# Spot/flare/dirt in the viewfinder?!?



## DaveSpruce (Oct 14, 2008)

Hi guys.

Just noticed the other day that when I look in my viewfinder, especially against a monotone background like a blue sky or something, there's a dot right in the center of the viewfinder, almost looks like dirt/lens flare or something else. At first I thought it was something on the lens and cleanerd it, changed to another lens. Then I thought it was in the body somehow but had a look at the photos and there's nothing in the shots, which leads me to belive it's in/on the viewfinder somewhere?!?

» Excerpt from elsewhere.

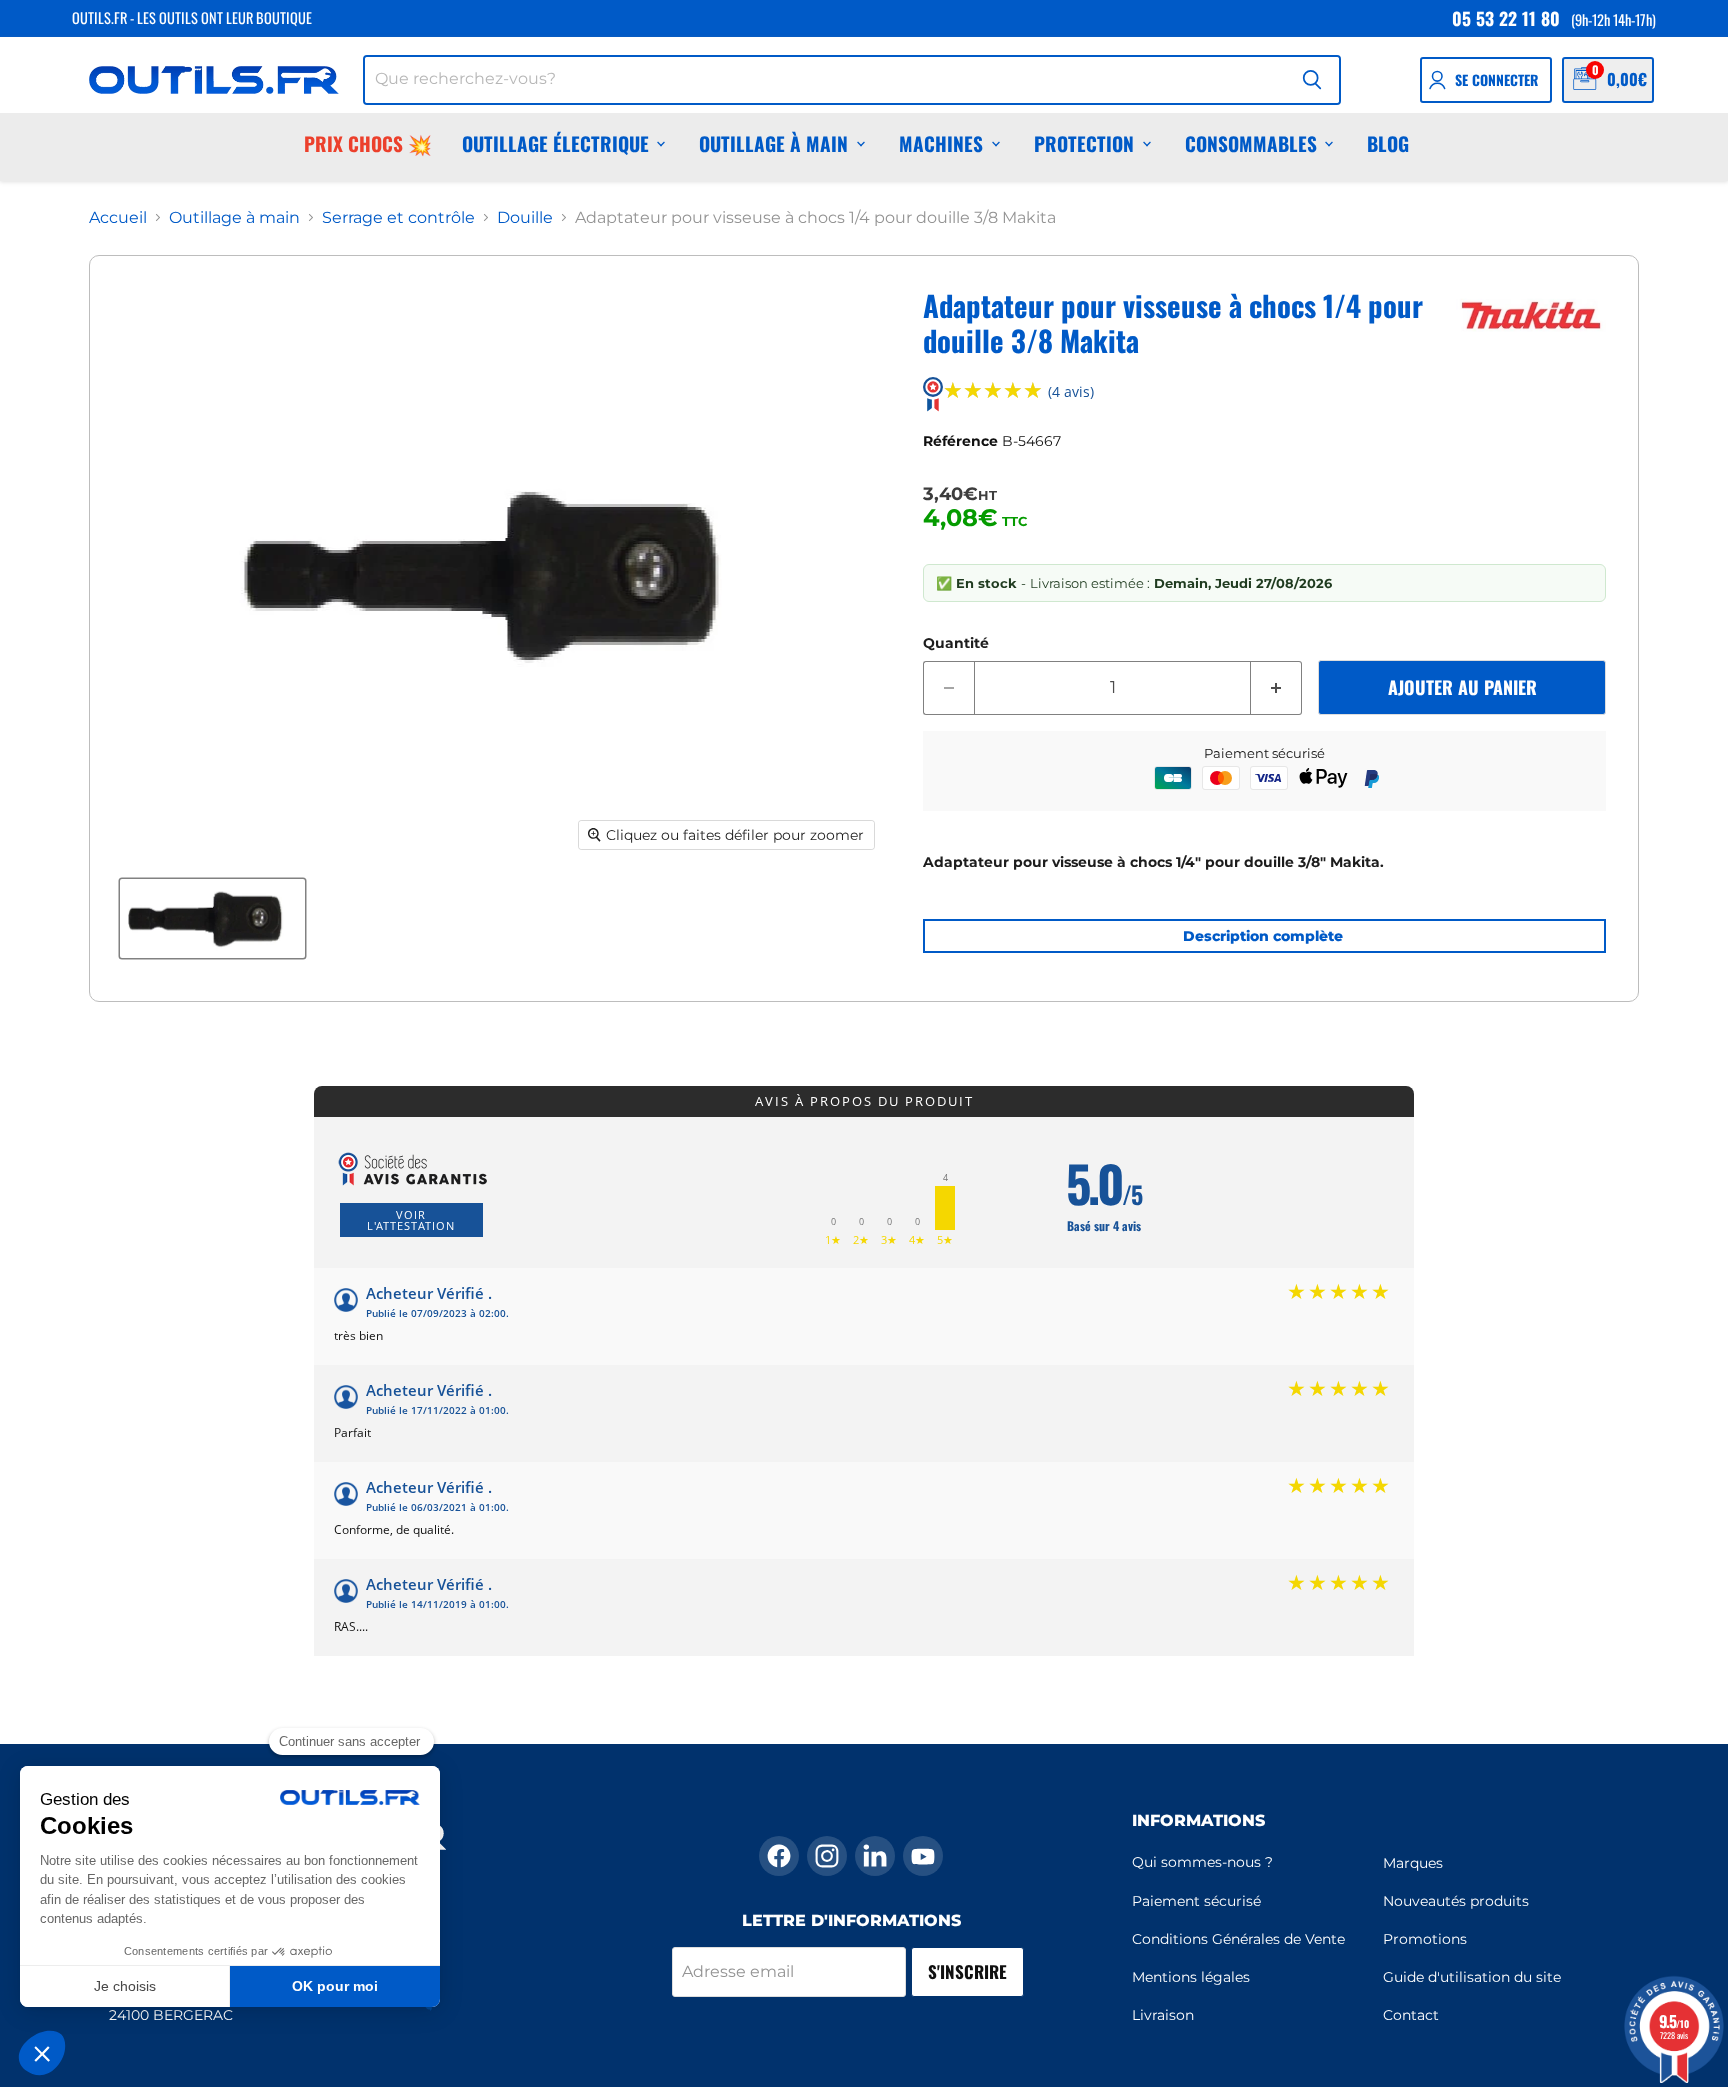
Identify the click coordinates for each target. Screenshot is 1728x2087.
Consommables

Anyone know anything about this and how to get rid of it? Like I said it doesn't turn up in photos but it's still hell annoying to have in your field of vision all the time.

Btw, here's a couple of my shots as I just signed up for this forum I thought I'd give you a couple of samples. I mostly do sports photography, but also party and people shots. Currently based in Perth, Australia. Enjoy.

/Dave

http://photo.davespruce.se/munich
http://photo.davespruce.se/woodies
http://photo.davespruce.se/niche/

PS. Couldn't figure out how to attach photos in my post so you need to follow the links if you want to have a look D.S


----------



## MelodySoul (Oct 15, 2008)

Dust in the sensor?


----------



## DaveSpruce (Oct 15, 2008)

Cleaned the sensor several times with the built in sensor cleaner in my D300. Didn't help


----------



## tirediron (Oct 15, 2008)

You won't see sensor dust in the viewfinder; this sounds like a speck on the underside of the pentaprism. Remove the lens hold the camera so that the prism is above the lens opening, but on enough of an angle that anything falling off will fall out the lens mount and give it a few good puffs with a blower. If that doesn't work, try a lens brush.


----------



## DaveSpruce (Oct 15, 2008)

yeah I've tried that a couple of times too. Didn't help


----------



## fstopusa (Oct 15, 2008)

Have you tried unscrewing the rear viewfinder lens to see if it is in there? It has to be in the viewfinder, prism or on the mirror in order for you to see it. Sometimes the focusing screen is removable and can get dust on the top that is harder to get to. You have probably tried most of that, but I thought I would toss it out there.


----------



## DaveSpruce (Oct 15, 2008)

Unscrewing the rear viewfinder lens on a D300? How do you do that?


----------



## dEARlEADER (Oct 15, 2008)

tirediron said:


> You won't see sensor dust in the viewfinder; this sounds like a speck on the underside of the pentaprism. Remove the lens hold the camera so that the prism is above the lens opening, but on enough of an angle that anything falling off will fall out the lens mount and give it a few good puffs with a blower. If that doesn't work, try a lens brush.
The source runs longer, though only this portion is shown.